*Task requirements*: Reproduce the material verbatim, beginning with the line that contains "Given: Click info" and continuing through the line that contains "(x=50, y=362)", including both of those lines.

*Records shown*:
▬▬▬
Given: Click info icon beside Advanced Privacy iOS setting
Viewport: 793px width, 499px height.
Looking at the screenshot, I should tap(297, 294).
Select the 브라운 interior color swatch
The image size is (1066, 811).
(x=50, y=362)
▬▬▬
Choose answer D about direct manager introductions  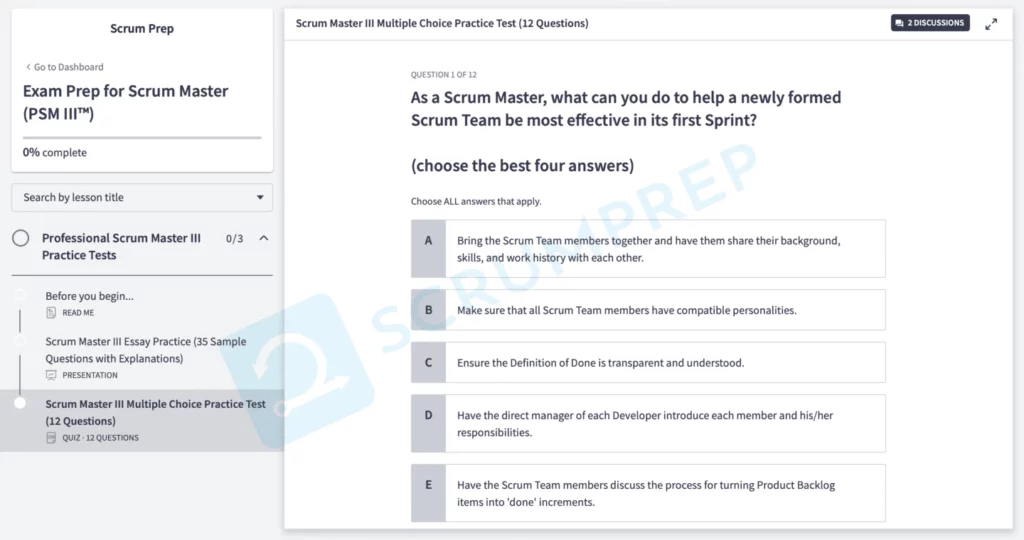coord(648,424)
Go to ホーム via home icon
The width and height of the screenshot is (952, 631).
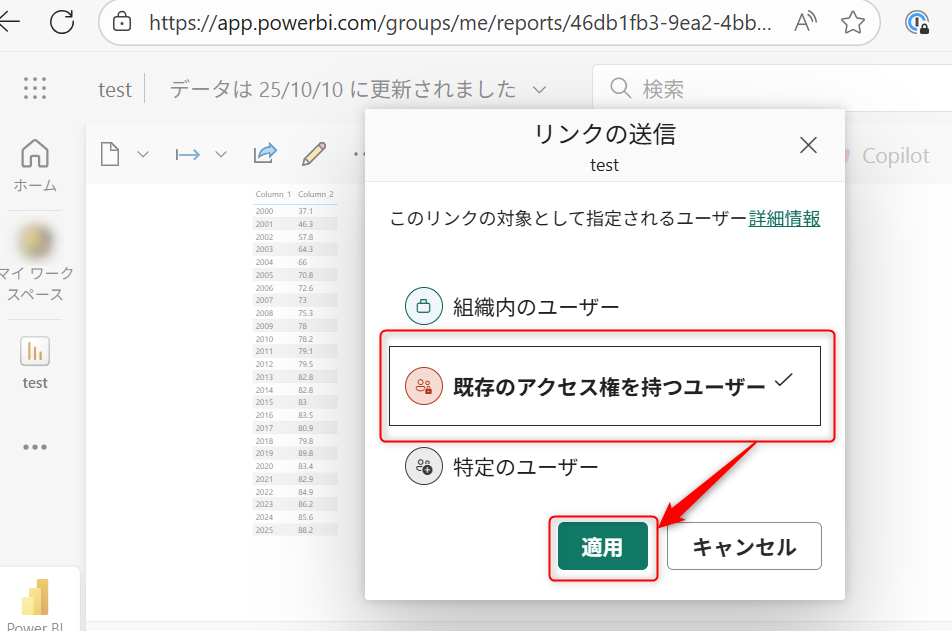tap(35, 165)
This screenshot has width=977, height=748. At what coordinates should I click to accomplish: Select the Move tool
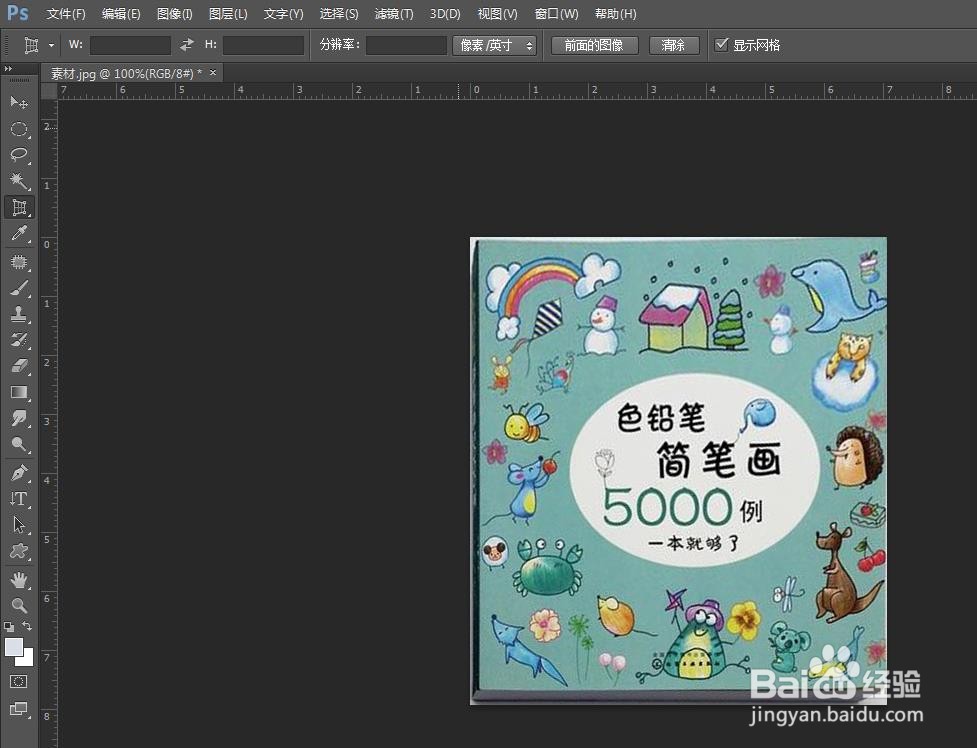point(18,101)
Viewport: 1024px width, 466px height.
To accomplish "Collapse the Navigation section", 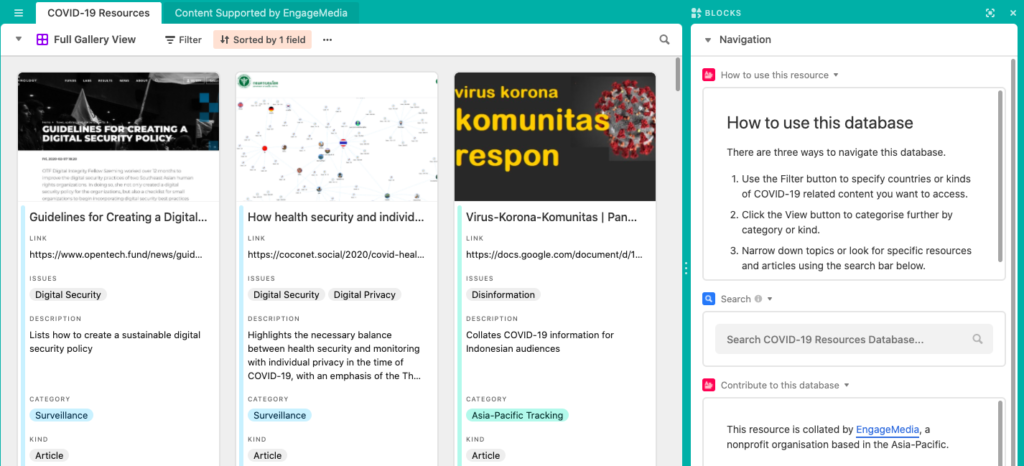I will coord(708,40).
▬▬▬
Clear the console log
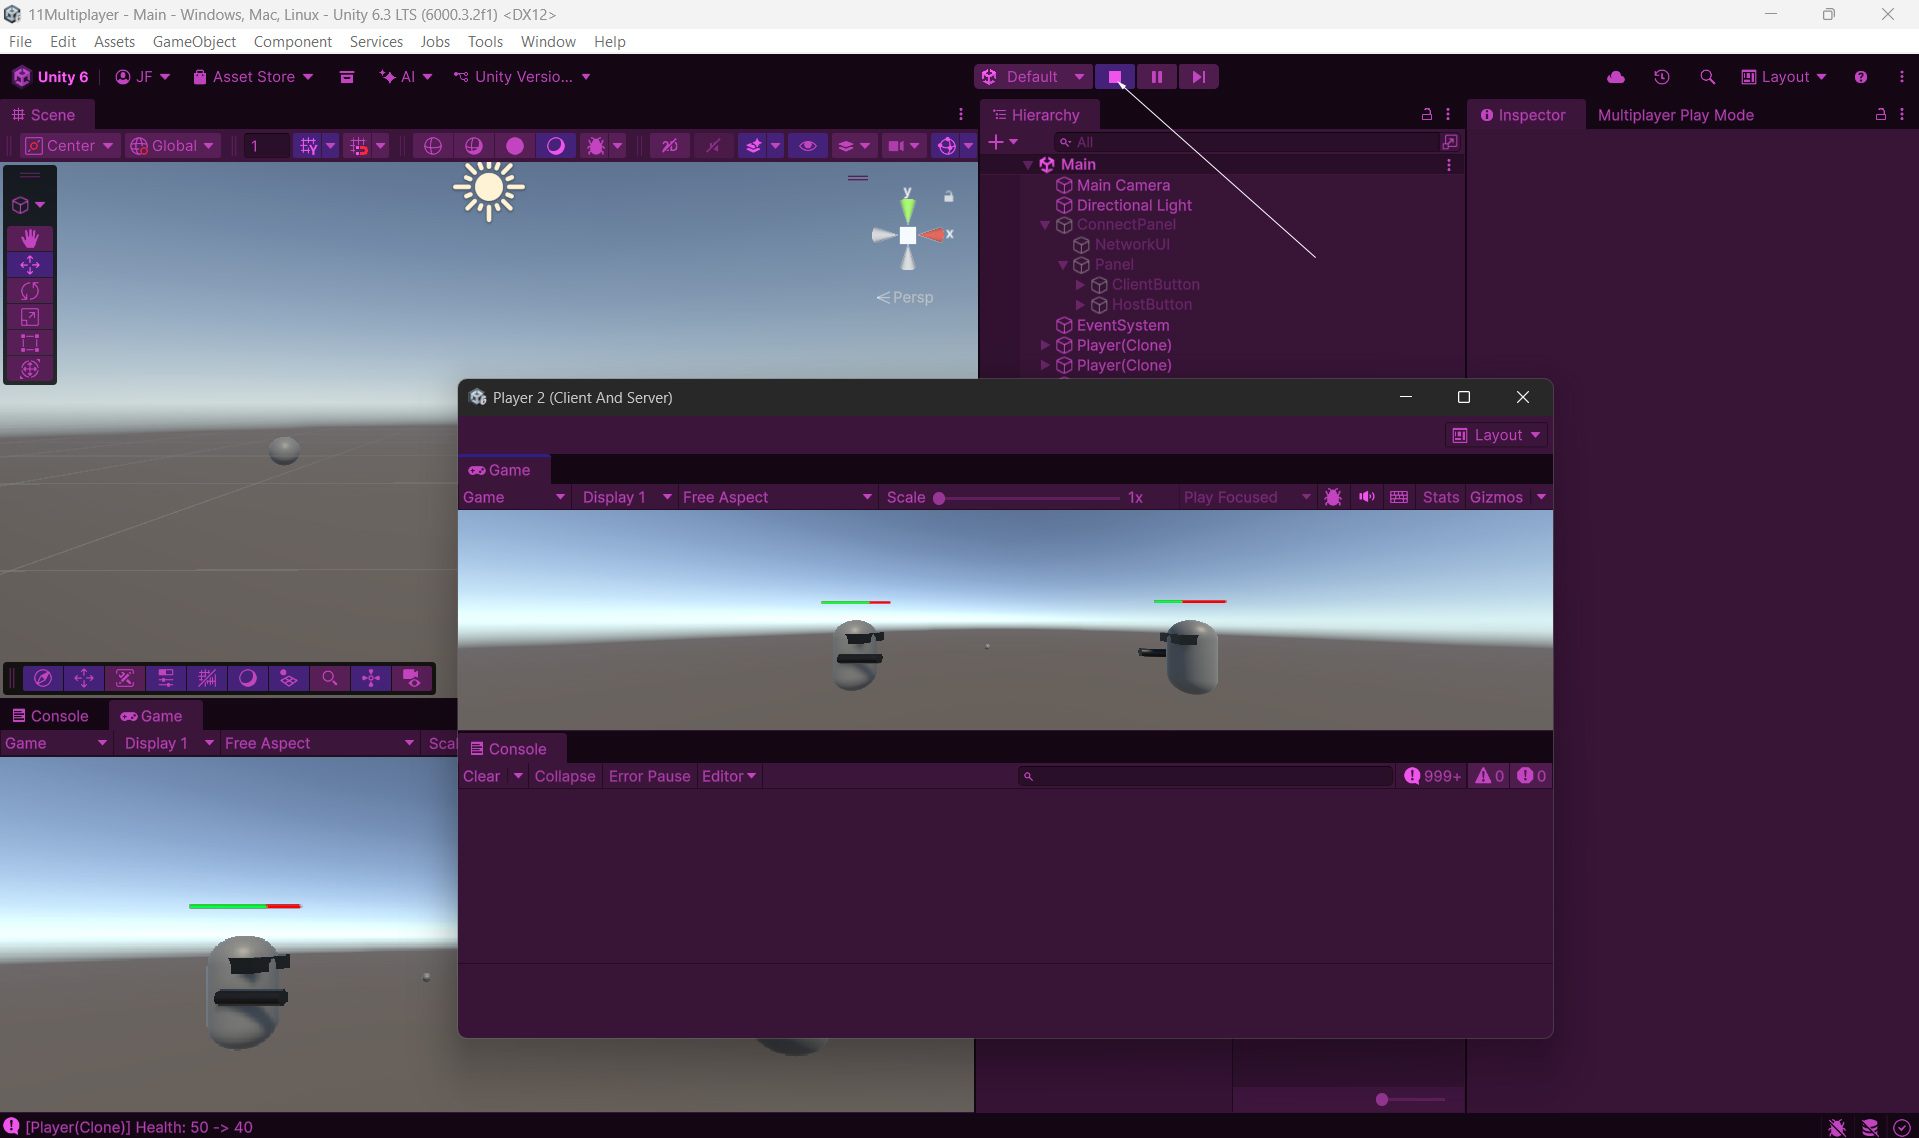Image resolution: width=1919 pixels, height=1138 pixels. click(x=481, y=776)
▬▬▬
*Response below*:
Given: Click info icon beside Advanced Privacy iOS setting
Viewport: 793px width, 499px height.
Looking at the screenshot, I should tap(297, 294).
Select the 브라운 interior color swatch
The image size is (1066, 811).
(x=50, y=362)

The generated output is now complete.